The output must be exactly the lines from the "The height and width of the screenshot is (896, 1349)." line through the end of the listing below, with no picture included.

....................

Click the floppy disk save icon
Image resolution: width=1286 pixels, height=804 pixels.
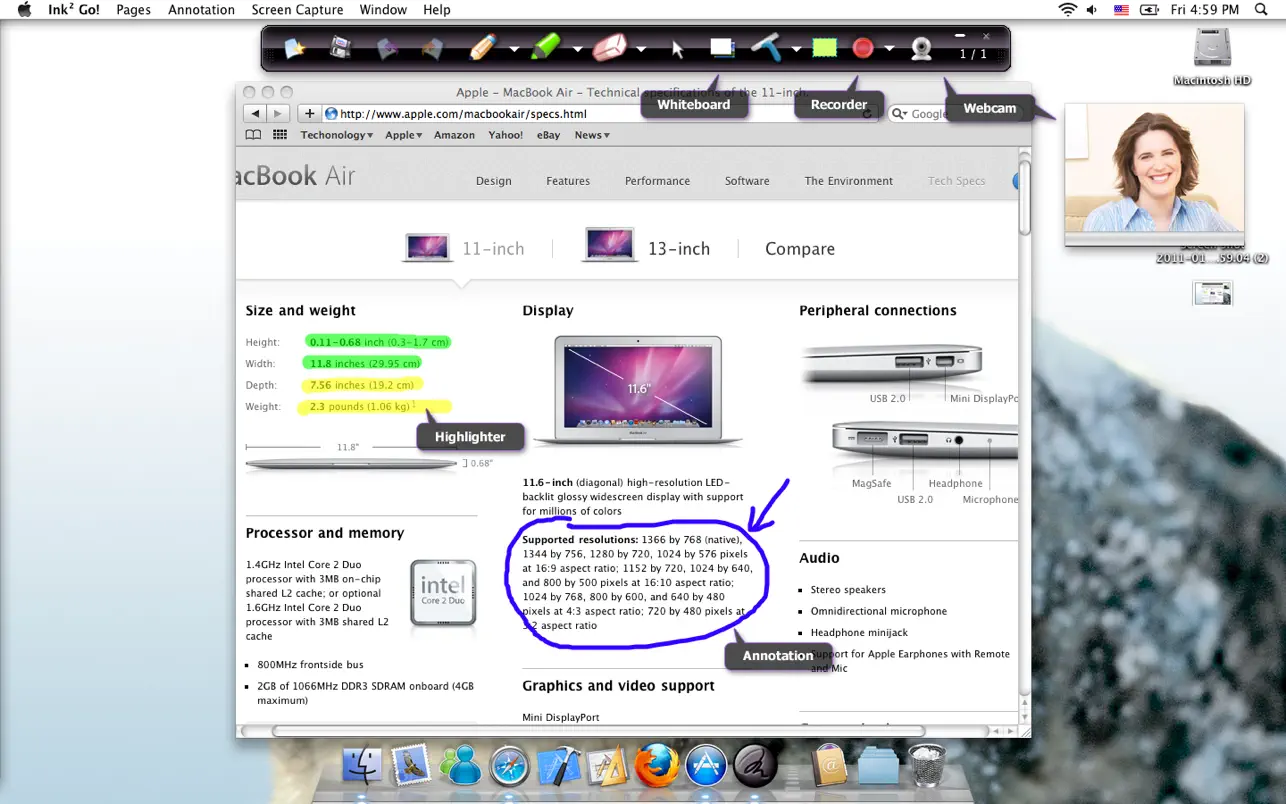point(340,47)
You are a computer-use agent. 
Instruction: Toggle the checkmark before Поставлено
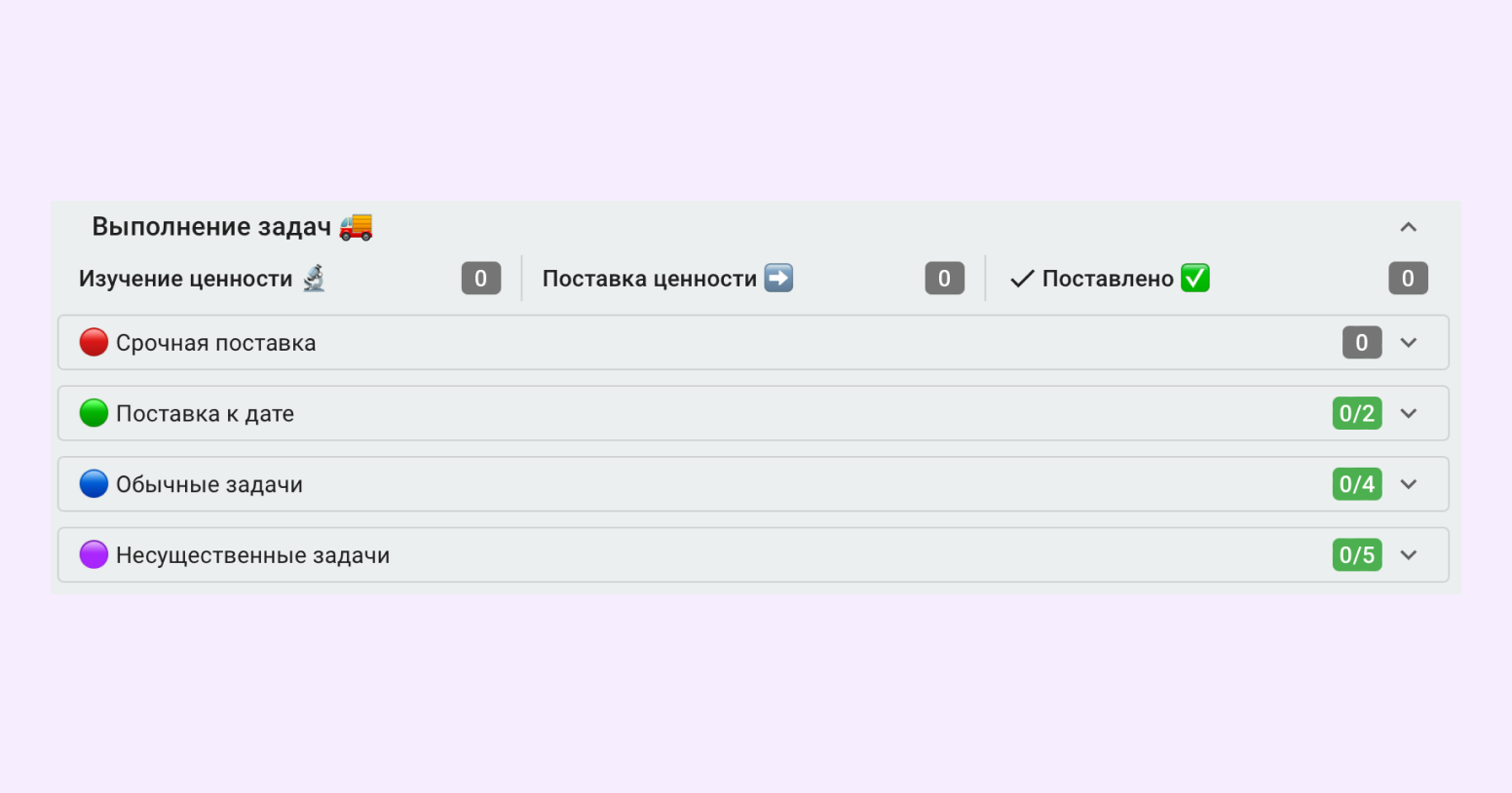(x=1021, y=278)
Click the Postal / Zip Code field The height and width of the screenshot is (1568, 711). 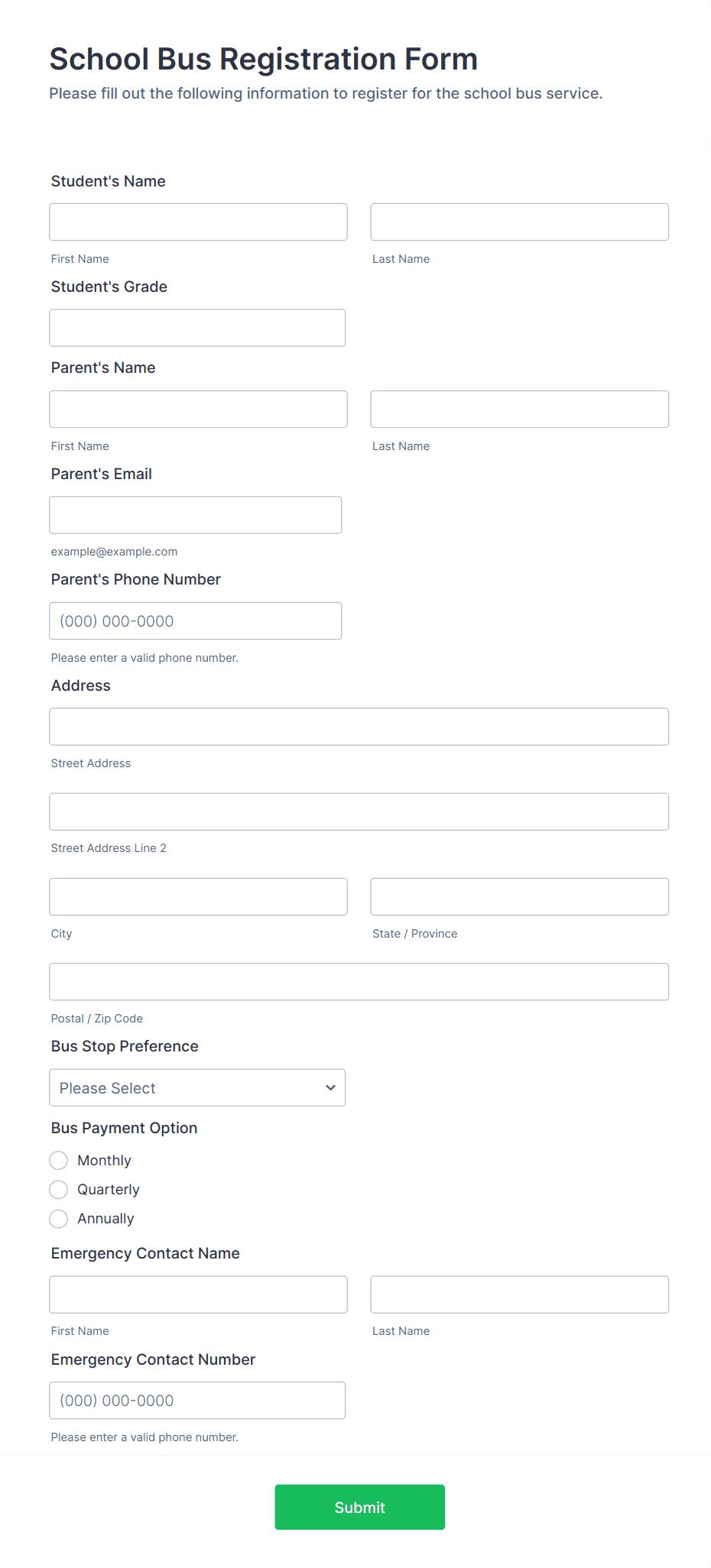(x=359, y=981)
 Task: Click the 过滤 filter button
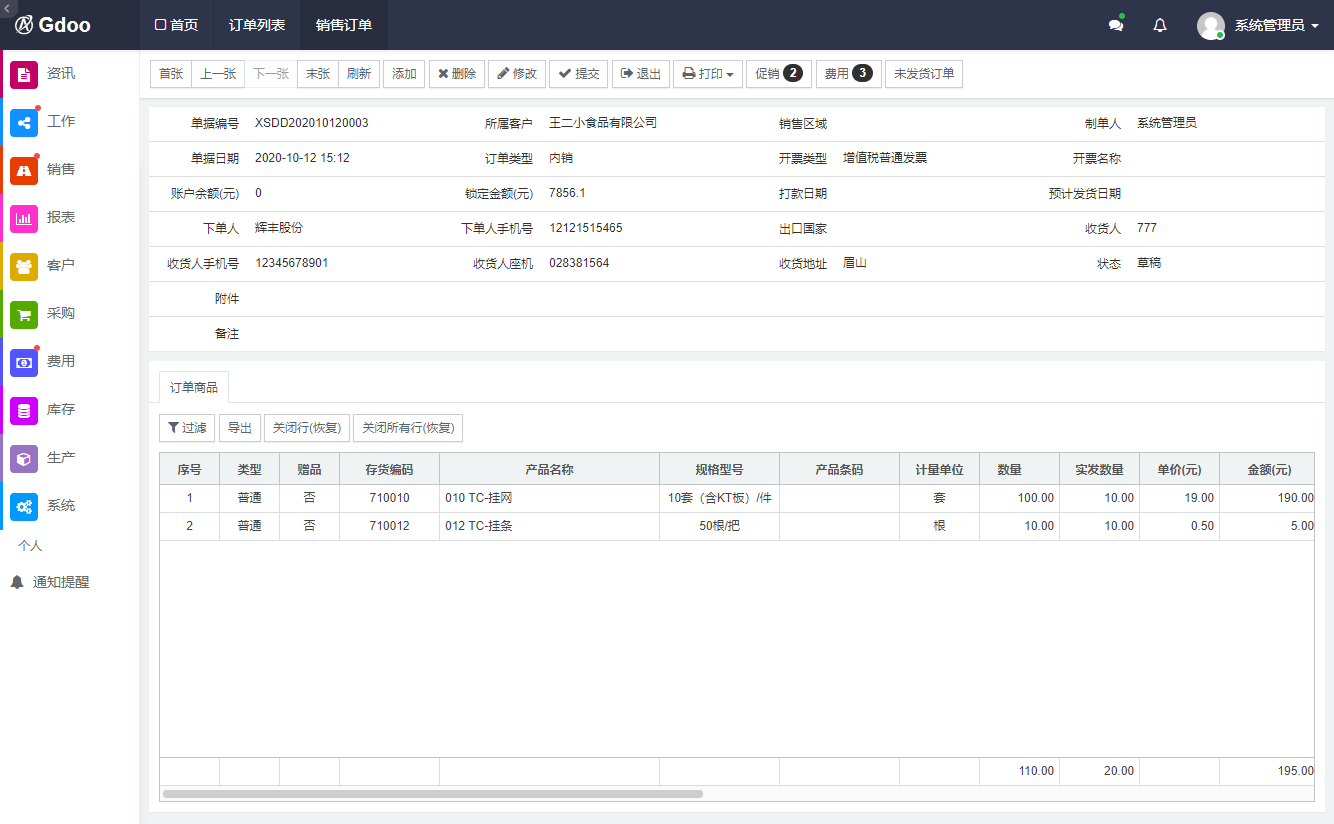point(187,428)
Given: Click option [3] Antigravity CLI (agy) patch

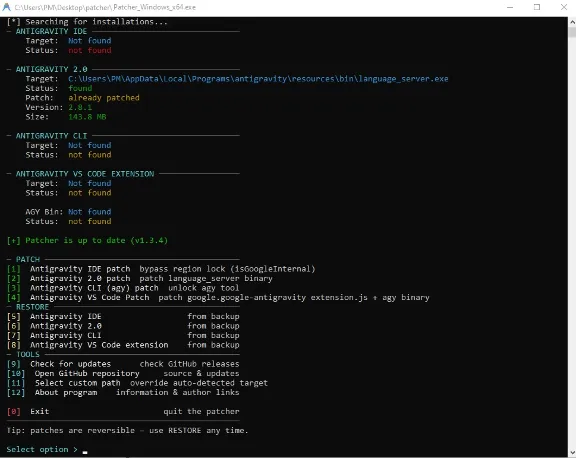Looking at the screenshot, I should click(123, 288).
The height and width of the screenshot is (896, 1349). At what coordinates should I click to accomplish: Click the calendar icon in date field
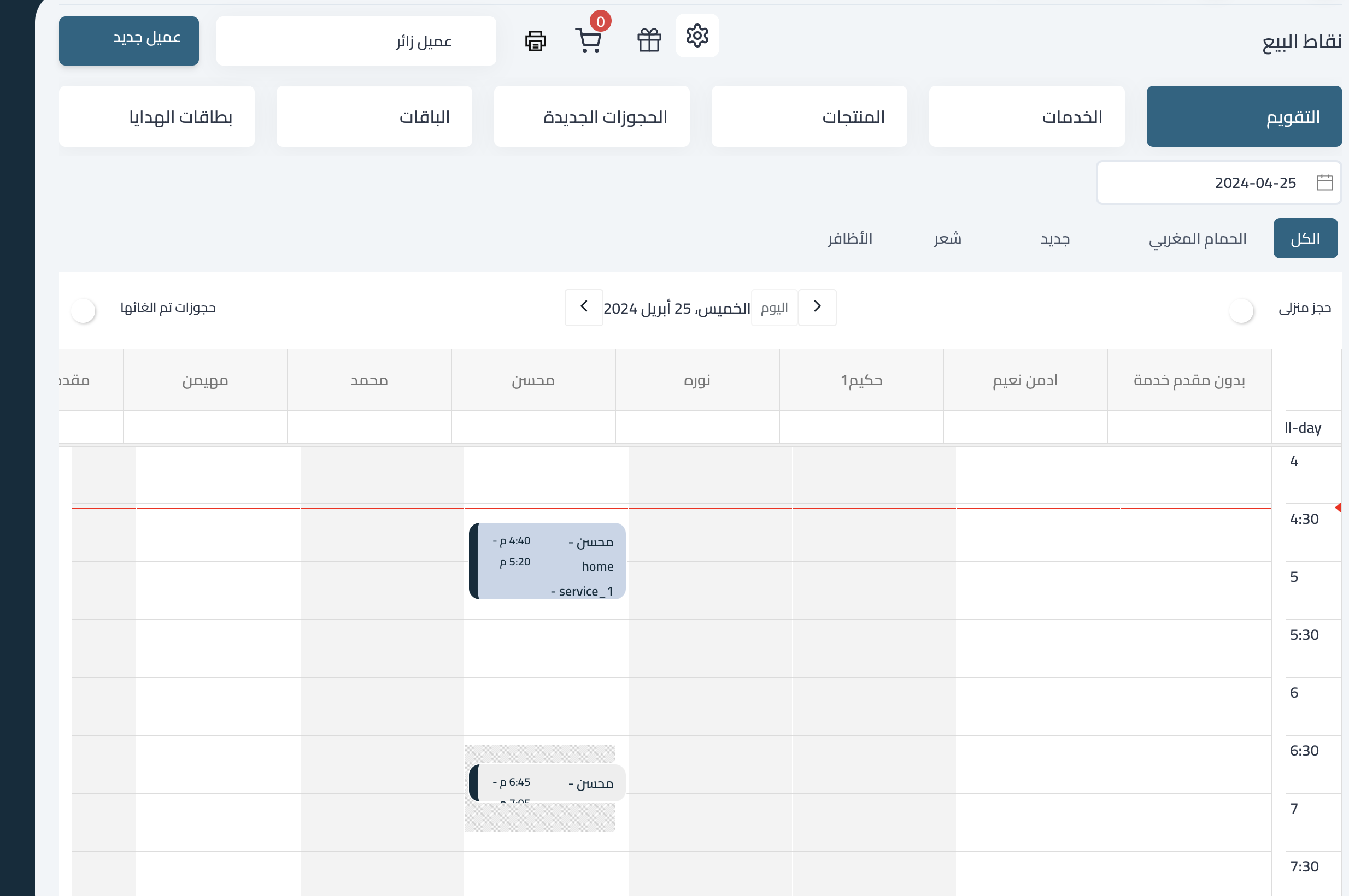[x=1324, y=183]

....................

RESPONSE BELOW:
The height and width of the screenshot is (896, 1349). At what coordinates should I click to accomplish: Click the calendar icon in date field
[x=1324, y=183]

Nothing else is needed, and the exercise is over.